Я рассмеялась. Я знала, что жизнь иногда действительно представляется неумолимой и что от некоторых романов, как мне казалось, я никогда не смогу излечиться. И ничего, сижу себе в саду, мне сорок пять, я в отличном настроении и никого не люблю.

– - Верила когда-то. А вы?

– - Пока еще нет.

Он прикрыл глаза. Мы понемногу начинали говорить-о нем, обо мне, о жизни.
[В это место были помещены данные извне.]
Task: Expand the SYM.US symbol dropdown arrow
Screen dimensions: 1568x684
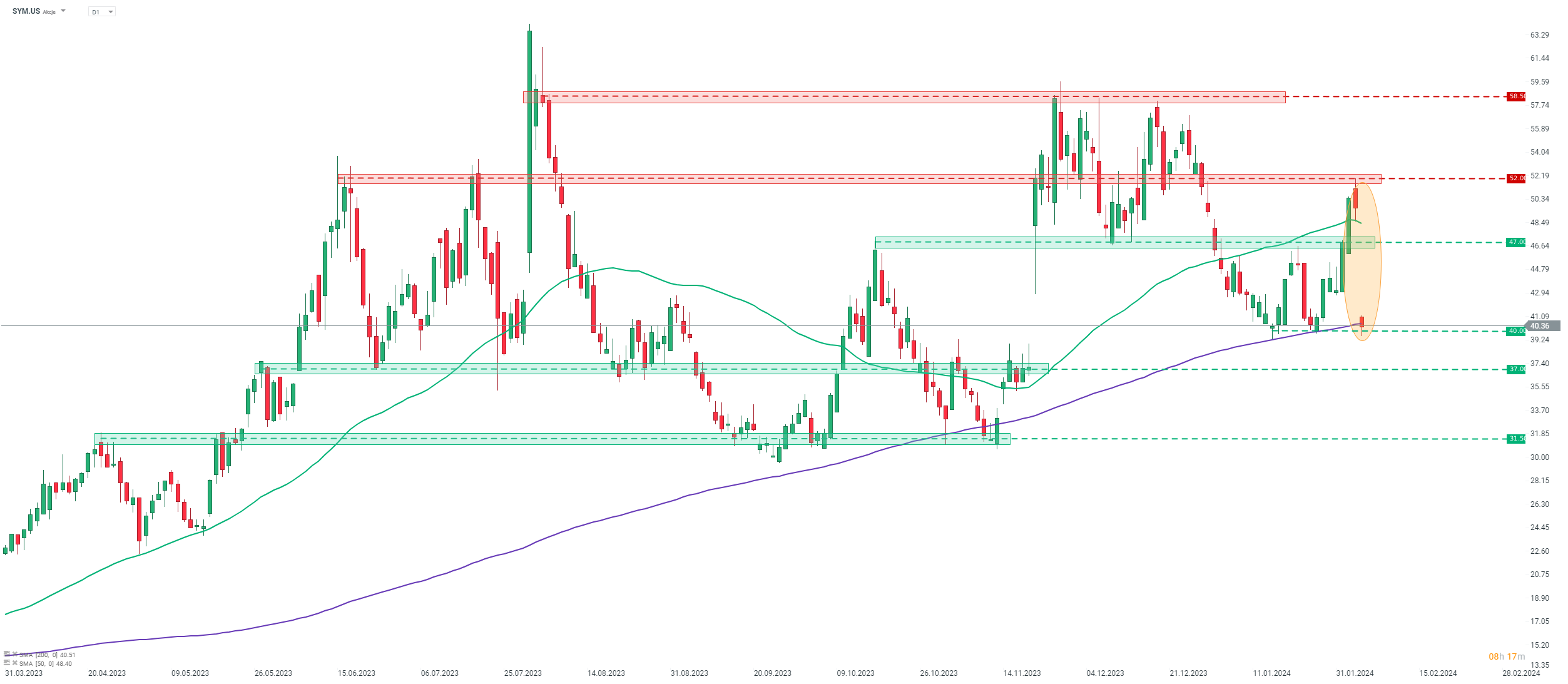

Когда я приходила со студии, Льюис спускался из своей комнаты, опираясь на костыли, вытягивался в кожаном кресле, и, попивая виски, мы смотрели как опускается вечер. Возвращаясь, я была рада снова его увидеть, такого спокойного, странного, одновременно веселого и испуганного, как неизвестный зверек. Рада, но не более того. Я ни в коей мере не была влюблена и, что интересно, при других обстоятельствах его красота могла бы вызвать у меня испуг, даже отвращение. Сама не знаю почему-просто он слишком уж стройный, изящный, совершенный. Отнюдь не женоподобный, он тем не менее заставлял меня вспоминать о касте, описанной Прустом: его волосы походили на перышки, кожа- на ткань. Одним словом, в нем не было ничего похожего на ту детскую грубость, которая меня привлекала в мужчинах. Я спрашивала себя, бреется ли он, нужно ли ему это.

Как выяснилось, он родился в североамериканской пуританской семье. Немного поучившись, ушел бродить по стране, по дороге перепробовал кучу профессий и остановился в Сан-Франциско. Встреча с такими же бродягами, слишком большая доза ЛСД, драка, поворот машины-и он оказался здесь, у меня дома. Когда поправится, уйдет, сам не знает куда. А пока мы говорили о его жизни, об искусстве-он был достаточно образован, несмотря на свои неслыханные суждения. Короче говоря, в глазах окружающих наши отношения выглядели самыми пристойными и самыми нелепыми из всех возможных отношений между двумя человеческими существами. Но если Льюис меня постоянно расспрашивал о моих прошлых романах, то о своих не говорил ни слова, и это казалось единственно странным и наиболее опасным в мальчике его возраста.

Он говорил о мужчинах или о женщинах как о неких отвлеченных, безликих понятиях. И мне казалось почти непристойным в мои-то годы испытывать такую нежность и такие волнующе-смутные воспоминания при слове "мужчины".

– - Когда у вас появилось это ощущение неумолимости?
– -спросил Льюис.
– -Когда ушел ваш первый муж?

– - Господи, да нет конечно! В тот момент я испытала скорее облегчение. Вы только представьте- абстрактная живопись круглые сутки, круглые сутки. А вот когда ушел Фрэнк, тогда да, тогда чувствовала себя загнанным зверем.

– - Кто такой Фрэнк? Ваш второй?

– - Да, второй. В нем, конечно, не было ничего выдающегося, но он был таким веселым, таким нежным, таким счастливым.

– - Он вас бросил?

– - Его подцепила Луэлла Шримп.

Он с интересом поднял брови.

– - Вы хоть слышали о такой актрисе-Луэлле Шримп?

Льюис сделал обидевший меня непонятный жест, но я сдержалась.

– - Короче, Фрэнк был соблазнен, очарован и бросил меня, чтобы на ней жениться. Вот тогда, как Мари Д'Агу, я подумала, что уже никогда не излечусь. Я так думала целый год. Вам это кажется странным?